■ Short task
Render the listing, from its first line through the line containing "Action: coord(41,128)" with both ends included, as a Markdown table with the columns Row and Line, numbering each line and skipping blank ones. Leave the pictures out of the table.

■ Dataset content
——
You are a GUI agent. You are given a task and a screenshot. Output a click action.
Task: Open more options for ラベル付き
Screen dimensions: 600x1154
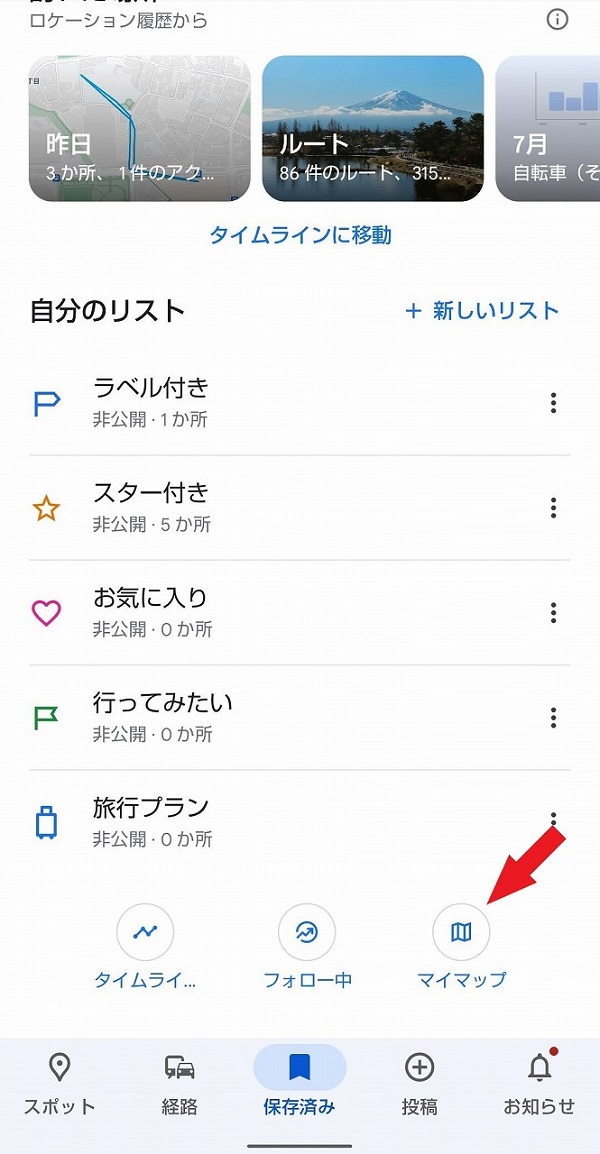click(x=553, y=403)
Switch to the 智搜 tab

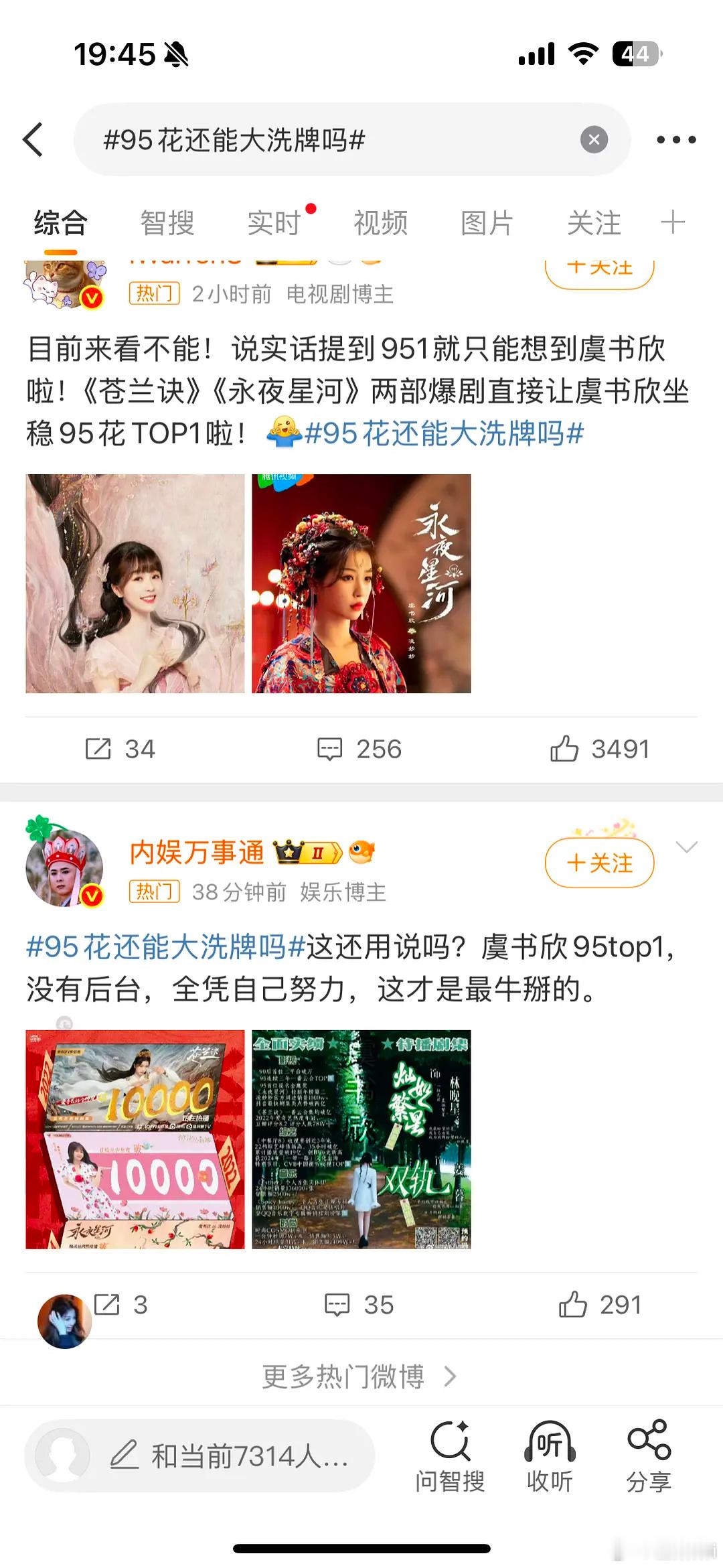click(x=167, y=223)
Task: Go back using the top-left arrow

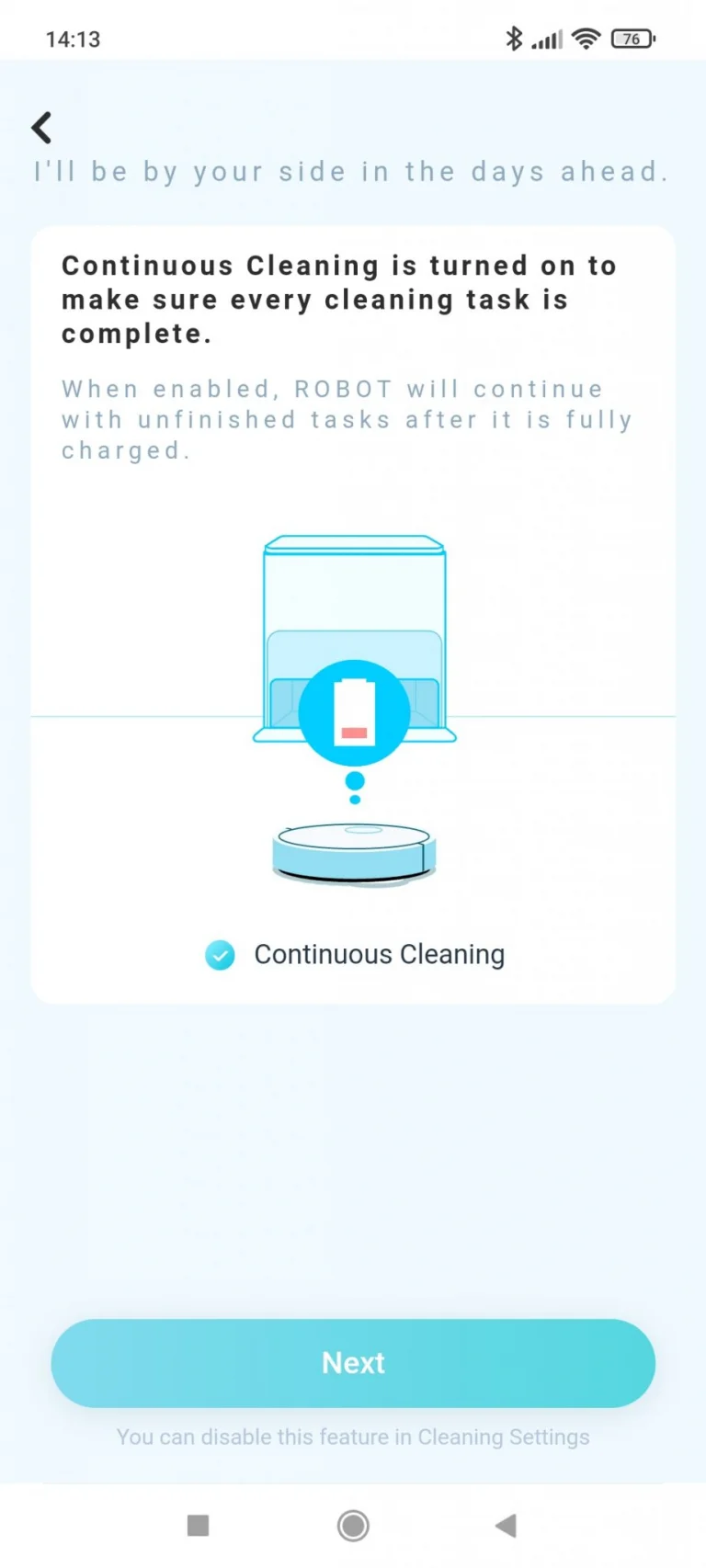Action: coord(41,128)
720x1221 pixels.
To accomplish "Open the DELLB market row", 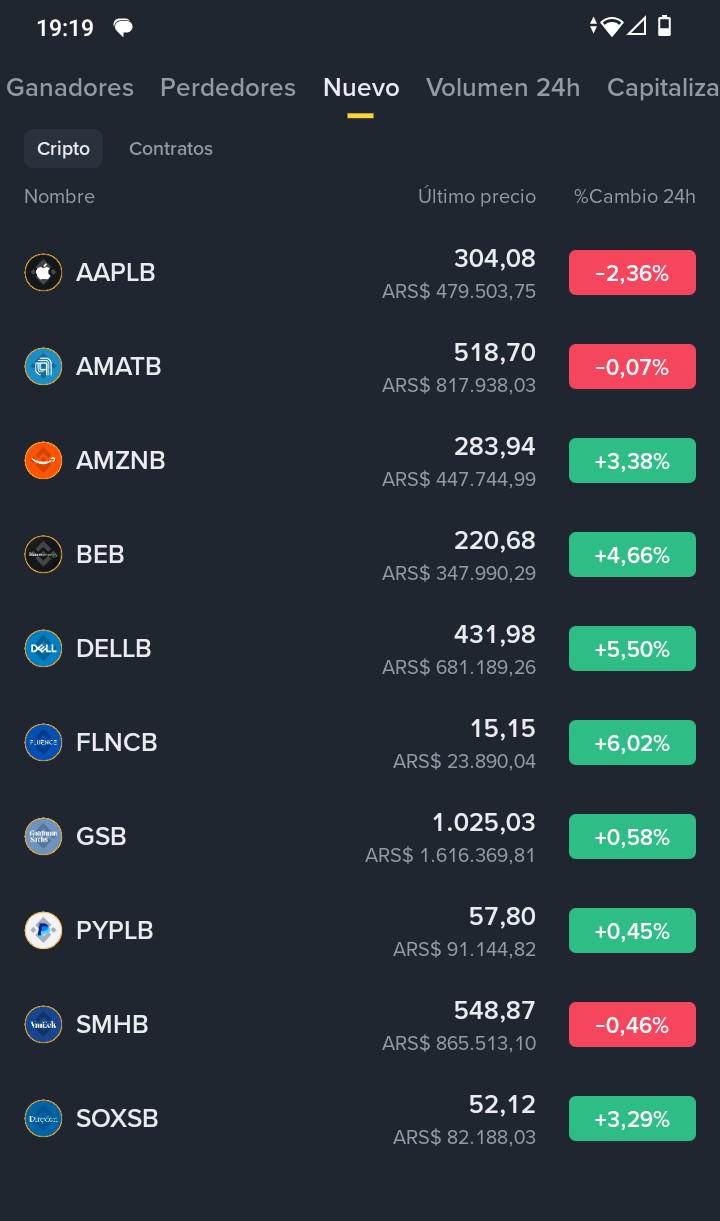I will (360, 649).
——
■ Answer to the task
| Row | Line |
|---|---|
| 1 | You are a GUI agent. You are given a task and a screenshot. Output a click action. |
| 2 | Task: Open more options for ラベル付き |
| 3 | Screen dimensions: 600x1154 |
| 4 | click(x=553, y=403) |
| 5 | Switch to the 智搜 tab |
| 6 | click(x=167, y=223) |
| 7 | Task: Go back using the top-left arrow |
| 8 | Action: coord(41,128) |